Fr. Kevin said that he was one of four priests who took part in a wedding on Saturday. The bride has spina bifida and is in a wheelchair. He said it was one of the most special times in his priesthood.
I'm thinking that we know the mother of the bride because years ago she spoke at a Magnificat breakfast. She had a number of adopted children at that time, one of whom had a very serious illness and needed hospitalization and complicated surgery. A younger daughter who was also very ill had to be left at home in the care of hired nurses, who although they tried to do a good job did not notice the early signs of trouble. That trouble led to the little girl's death, and the mother was still just terribly sad at her loss.
One of the most remarkable parts of the story that she told is that the day after the little girl died, a friend called who also had a special needs child. The friend inquired about the little girl, not knowing what had happened. When she was told, she expressed her profound grief, and then suddenly said, "Oh, my goodness, now I know what Jimmy (made up name) was talking about this morning."
The woman went on to say that her son had told her that the little girl had come to his room the night before, and he was so surprised, particularly because she was DANCING. This little girl had never been able to dance. He kept saying she was so happy, so joyful. He had no trouble believing in the miracle of being able to see her again, of being able to share in her happiness, and perhaps even to anticipate what awaits him when his own time comes.

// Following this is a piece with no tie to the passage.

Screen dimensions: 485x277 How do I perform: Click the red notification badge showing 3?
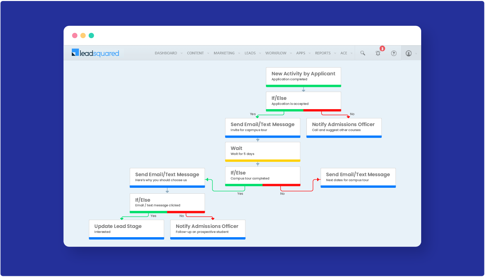pos(382,48)
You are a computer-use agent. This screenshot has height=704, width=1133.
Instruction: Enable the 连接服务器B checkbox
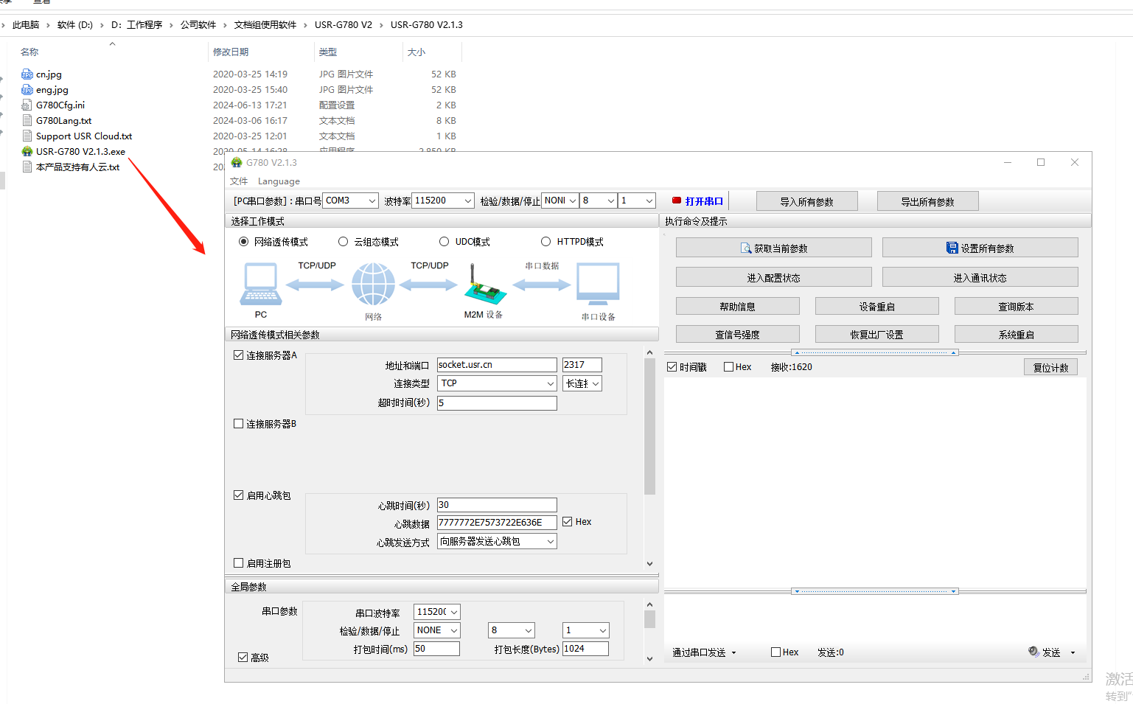(x=239, y=424)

That's what I love about children. They are so willing to believe. If they can believe an older, obese man wearing awfully heavy and hot clothing no one would choose can huff and puff all over the world in a single night bringing sacks full of toys and assisted by diminutive little people -- if they can believe that a bunny comes on Easter morning to each house bringing not only candy but also eggs AND he has the time to hide them -- if they can believe that a fairy knows when they've lost a tooth and flies to their house, takes the tooth from under their bed and leaves money -- then why should it surprise us that children believe in actual miracles.
And that's what God wants of us -- to believe as the little children do. To never lose that wonder, that sense of the amazing, that willingness to credit God, and to never forget what children understand so well -- that stuff happens we can't figure out from science.
I have absolutely no doubt that the little special needs boy saw his friend that night; she wanted him to know that everything was all right.
A friend of mine died from ovarian cancer. During her final days in the hospital, a nurse asked about the fragrance in her room -- the scent of roses. She wondered who was wearing that perfume. No one was. The scent that she noticed was the presence of Mary.
A few days after she died, I had a vivid dream about her and saw her at some sort of event. I was shocked to see her there, knowing that she had passed on, and went to her. She told me that she was well and very happy.
Another friend said that this dream was not just some kind of happenstance. That she was able to come to me in the dream so that I would know she was all right. And that I should share that information with her grieving husband.
If you ever have a dream like that, a dream about a loved one, then perhaps they are trying to tell you that they are well so you won't worry. Of perhaps someone else might tell you about a dream they had about your loved one. Again, this might be the way that those who have died are able to communicate with us.
It is so easy to become jaded and suspicious of the miracles that occur, to look for some other explanation. And we aren't expected to be simpletons because we have a brain, and there are fakes out there. But there is a time to just let go and allow ourselves to be in the presence of God and thank him for his help. There is a time to be little again.
Hope you had a wonderful Mothers Day! It was beautiful.